== The records ==
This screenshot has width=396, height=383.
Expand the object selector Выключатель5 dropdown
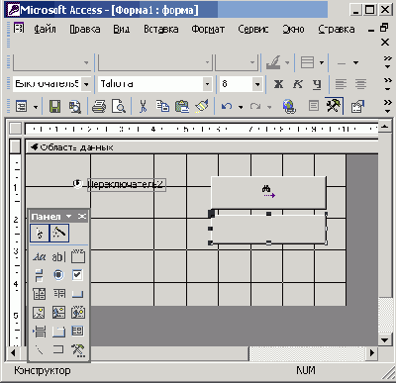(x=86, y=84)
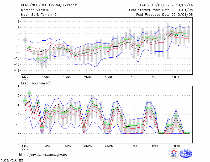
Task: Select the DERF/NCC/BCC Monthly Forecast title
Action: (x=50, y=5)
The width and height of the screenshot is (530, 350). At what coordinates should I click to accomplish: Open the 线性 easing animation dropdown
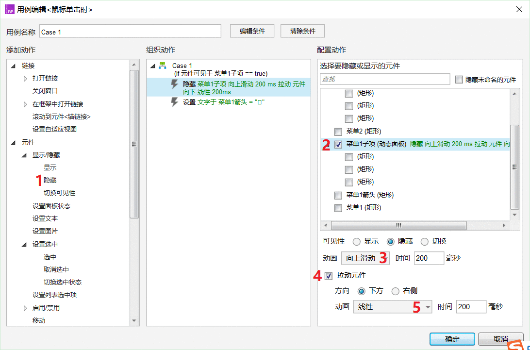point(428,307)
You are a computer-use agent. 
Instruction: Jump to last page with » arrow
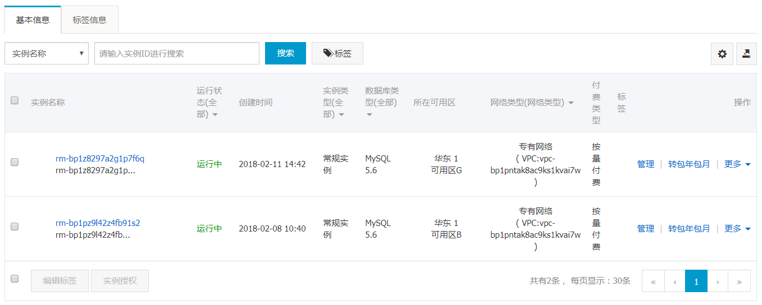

== Work to complete ==
Reproduce every line of the records above word for word, leaving the pictures out.

== Response to this exercise ==
This screenshot has width=396, height=383.
Expand the object selector Выключатель5 dropdown
(x=86, y=84)
Task: Select the DERF/NCC/BCC Monthly Forecast title
Action: (x=50, y=5)
The width and height of the screenshot is (530, 350). At what coordinates should I click to accomplish: Open the 线性 easing animation dropdown
point(428,307)
You are a computer-use agent. 
Instruction: Jump to last page with » arrow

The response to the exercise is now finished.